If you live in another state, lose timber in Kentucky, and run into the situations just described, it may affect the way you feel about the whole state. One victim stated that she had always had a good opinion of Kentucky, where she is from originally, but her experience with timber theft has turned her attitude 180 degrees, and she has no interest in ever coming back.
Corruption: There is also the corruption factor. Such an unfortunate number of local officials have been convicted of corruption in Kentucky, and perhaps especially in Eastern Kentucky, that only the most innocent and saintly won’t occasionally wonder if that is a factor.
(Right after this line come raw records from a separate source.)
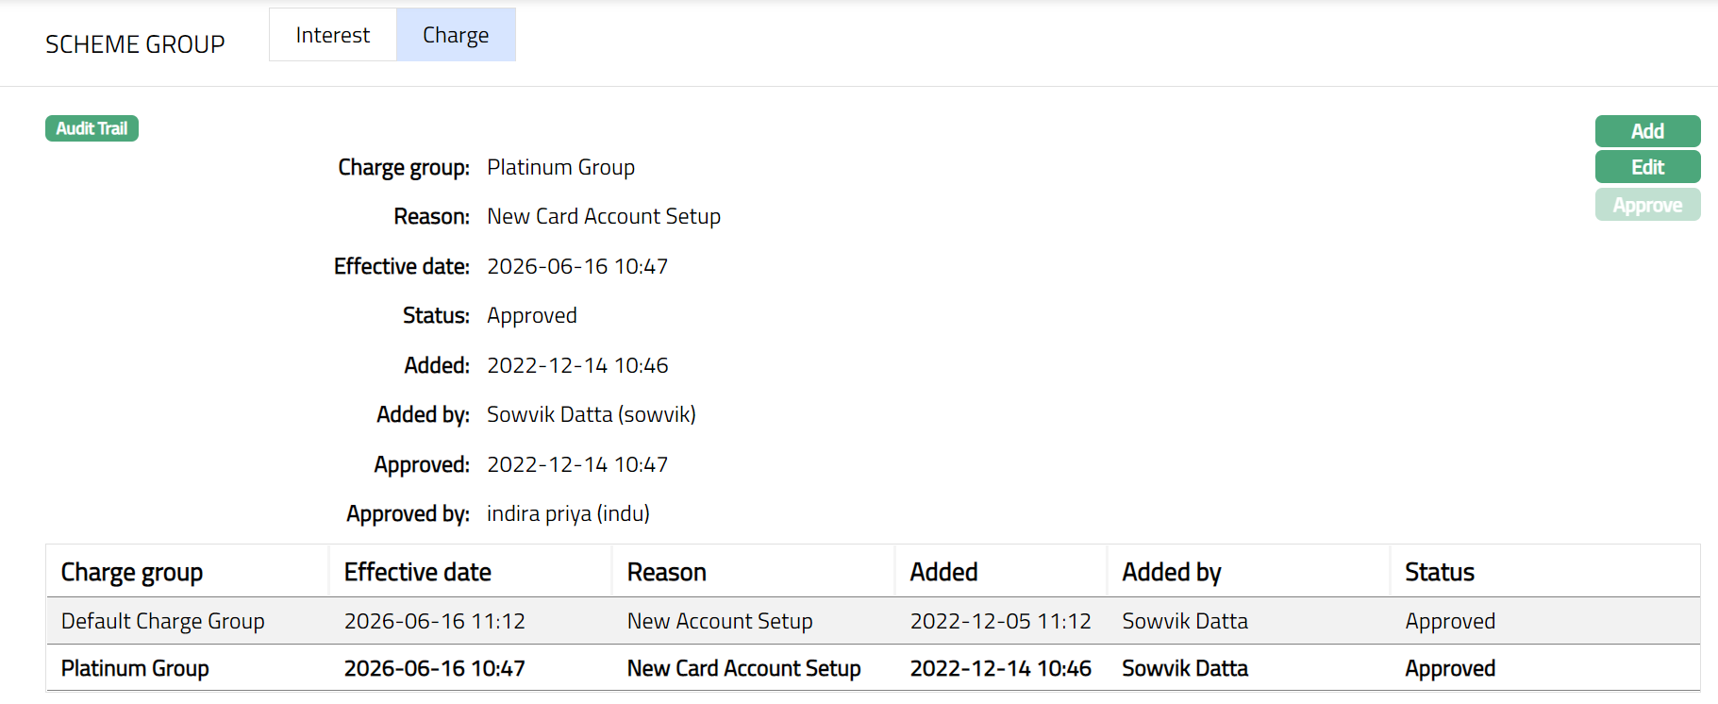This screenshot has width=1718, height=704.
Task: Click the disabled Approve button
Action: click(1646, 205)
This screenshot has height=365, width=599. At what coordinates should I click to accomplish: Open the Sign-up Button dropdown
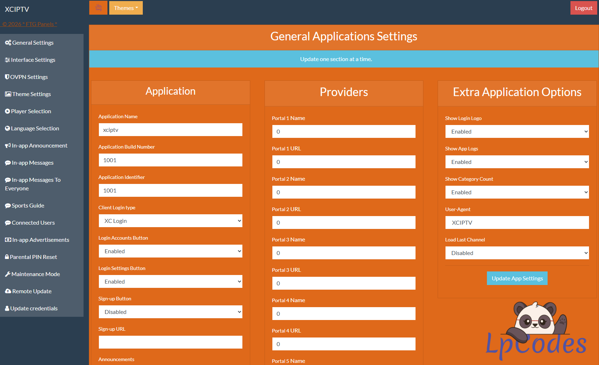pos(170,312)
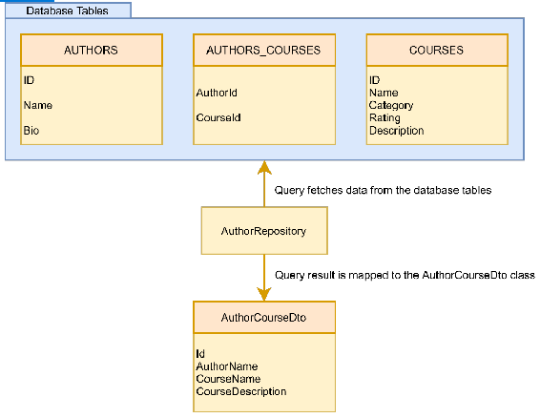Select the CourseDescription field
Viewport: 540px width, 418px height.
click(x=241, y=391)
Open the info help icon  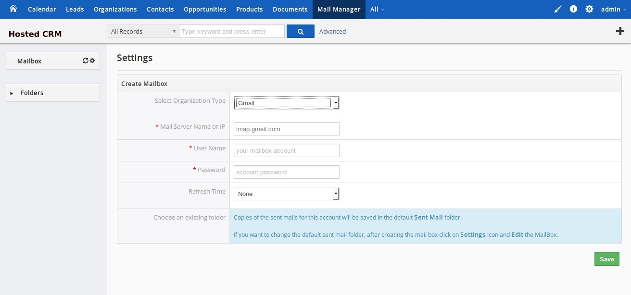(573, 9)
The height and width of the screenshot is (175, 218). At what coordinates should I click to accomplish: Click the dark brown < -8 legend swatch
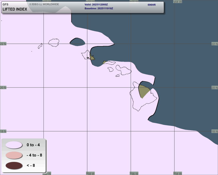coord(14,165)
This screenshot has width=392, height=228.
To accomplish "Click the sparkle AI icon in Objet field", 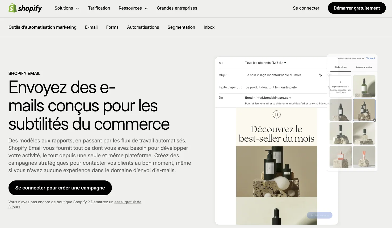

Foot-dragging: Victims who get past the above obstacles often find that while they may be hearing agreement with their desire for criminal prosecution, they are not seeing any action. If victims hit the "boundary dispute" obstacle and are forced to get a survey even though nobody is claiming to own their land, law enforcement might not even open a case until after the victim gets a survey (more about that later). Even after that, victims may despair at the prospect that the case will ever move forward. There will be reason after reason why it’s not happening. Sometimes persistence, especially loud persistence, will do the trick when nothing else does. Sometime that is not enough. One victim who got an indictment but was years into the process without a trial, finally went to the Attorney General and got the case transferred to another prosecutor. “Justice delayed is justice denied.” does not seem to be a primary consideration in court schedules, and especially not for the victim.